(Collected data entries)
_ _ _

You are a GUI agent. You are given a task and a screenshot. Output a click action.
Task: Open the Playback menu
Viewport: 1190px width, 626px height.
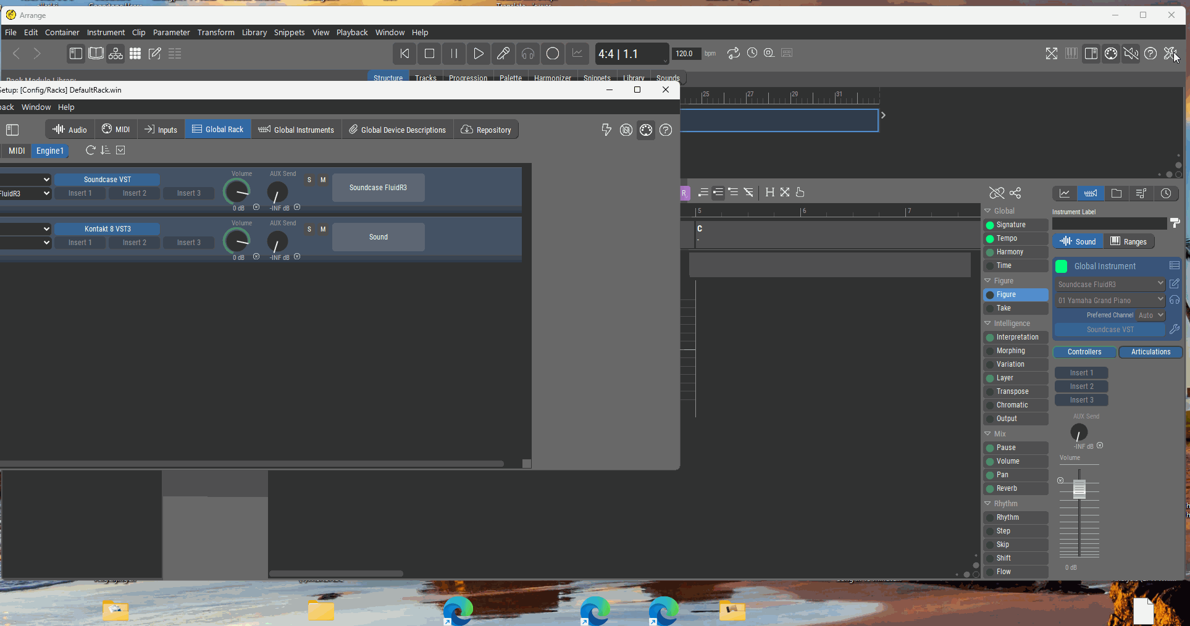click(x=351, y=33)
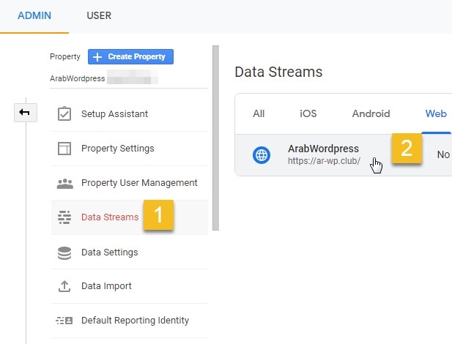Switch to the USER tab
452x344 pixels.
click(x=99, y=15)
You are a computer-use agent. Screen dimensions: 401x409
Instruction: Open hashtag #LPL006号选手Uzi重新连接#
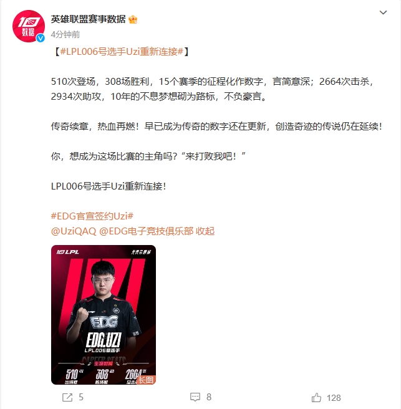click(x=122, y=52)
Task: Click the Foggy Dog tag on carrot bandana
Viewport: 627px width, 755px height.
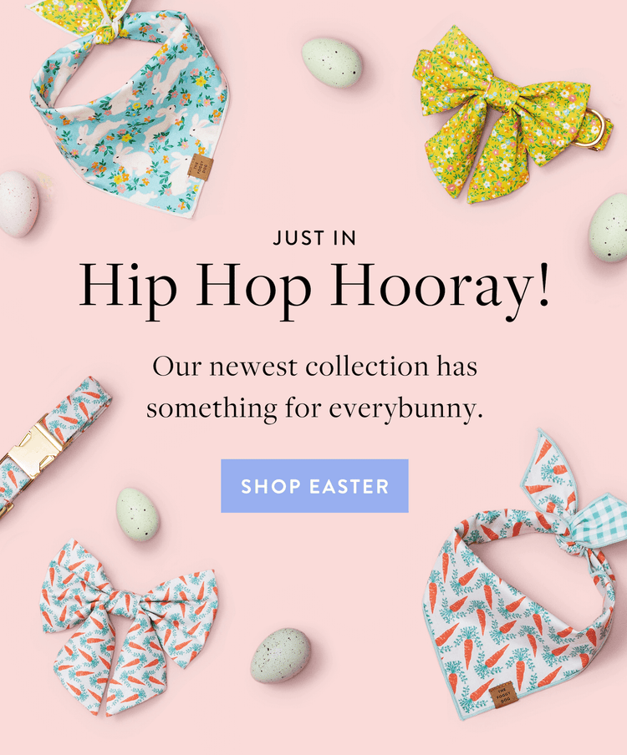Action: (x=505, y=697)
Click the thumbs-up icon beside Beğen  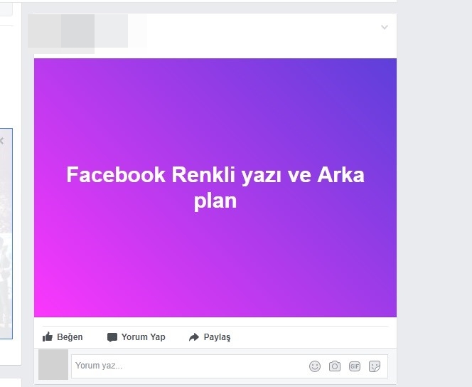tap(48, 336)
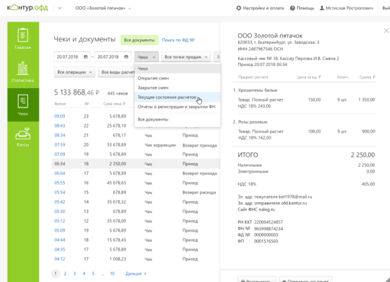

_ _ _

> **Action item**: Whenever a line of the data above holds the word "agent", it counts once; report the total number of such lines and nothing more.

> **Response area**: 2